Par un concours de circonstances, grâce à son voisin Arcangel de los Rios,alias don Furibard du Klaxon , Proceso, qui comme passe-temps écrit depuis des années,"Le Grand Mensonge de Bolívar ou le mal nommé Libérateur –Biographie", l'histoire d'un homme qui a convaincu ses contemporains puis les générations suivantes ,qu'il était ce qu'il n'était pas, qu'il avait fait ce qu'il n'avait pas fait, et qu'il était entré dans l'histoire comme le héros qu'il n'était pas, va avoir l'idée d'une farce sordide. Un char de carnaval burlesque ,initialement construit pour moquer son voisin, au défilé du 6 janvier 1966, sera transformé à sa demande, en celui de Simon Bolivar (1783-1840)pour révéler la face caché du "grand héros révolutionnaire"de l'Amérique du Sud.
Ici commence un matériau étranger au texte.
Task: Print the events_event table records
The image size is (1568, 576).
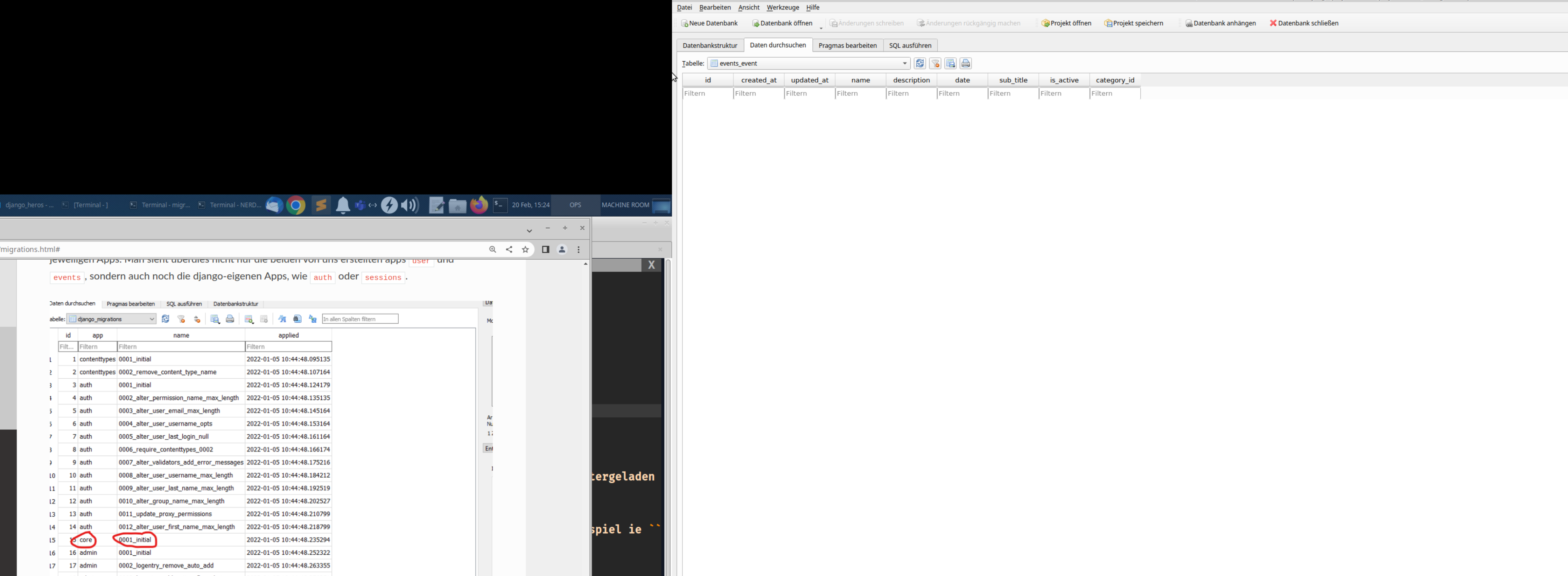Action: coord(966,63)
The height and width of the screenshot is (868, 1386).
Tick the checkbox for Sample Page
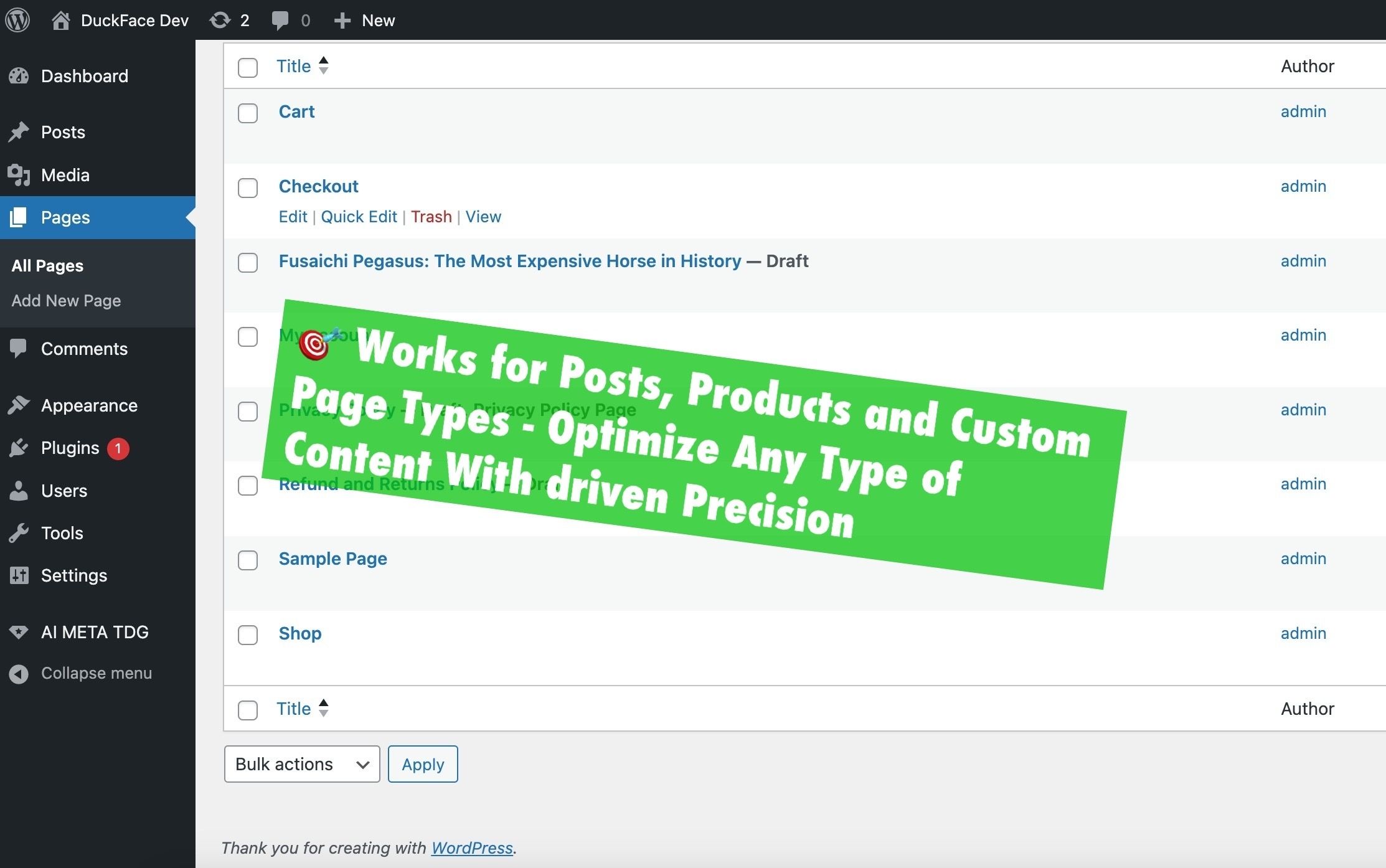[x=248, y=560]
Il tombe alors avec fracas dans la dure réalité : personne ne sait ou ne veut rien savoir des réalités sur Bolívar, sauf les mensonges officiels appris à l'école....faire ce qui lui chante de ce héros national sur un char de carnaval, cela porte un nom : irrespect à l'égard du père de la patrie, et pour ces oiseaux-là c'est pire que de bafouer le bouclier, le drapeau et l'hymne national,une tentative qu'il va payer au prix fort.....

Côté vie privée pour le docteur ,ça ne va pas aussi, trés fort .Sa relation avec femme et enfant est au point mort, bien qu'il semble idolâtrer sa belle femme sensuelle ,objet de convoitise de toute une ville.....mais dans ces contrées, l'amour a des règles plus souples , aussi bien pour l'homme que la femme....
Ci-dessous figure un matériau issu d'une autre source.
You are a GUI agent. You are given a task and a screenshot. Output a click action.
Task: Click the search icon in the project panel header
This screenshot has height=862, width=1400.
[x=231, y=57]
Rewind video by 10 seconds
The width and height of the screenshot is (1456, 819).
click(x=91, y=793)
Dans la Colombie des années 60, alors qu'émergent des guérillas marxistes qui se réclament de Bolivar, l'auteur interroge la notion de héros national et le besoin de s'y référer.
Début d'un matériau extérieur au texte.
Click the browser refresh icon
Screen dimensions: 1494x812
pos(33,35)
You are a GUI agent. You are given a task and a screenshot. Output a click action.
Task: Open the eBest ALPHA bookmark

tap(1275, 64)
En parallèle avec une relecture critique de l'histoire de l'indépendance latino-américaine ( un tout petit peu long....),il nous propose aussi le portrait brillant, d'une société provinciale tiraillée entre conservatisme de bon aloi et libération des moeurs et de la pensée.
Le burlesque ,l'ironie des situations,le tempérament bouillonnant sud-américain arrosé d'aguardiente ( eau de vie) et la plume sans concession de l'auteur ,donne un livre époustouflant ,où la tragédie se noie dans la farce ! le carnaval ! des innocents? pas vraiment.....

Muchas gracias,Pecosa !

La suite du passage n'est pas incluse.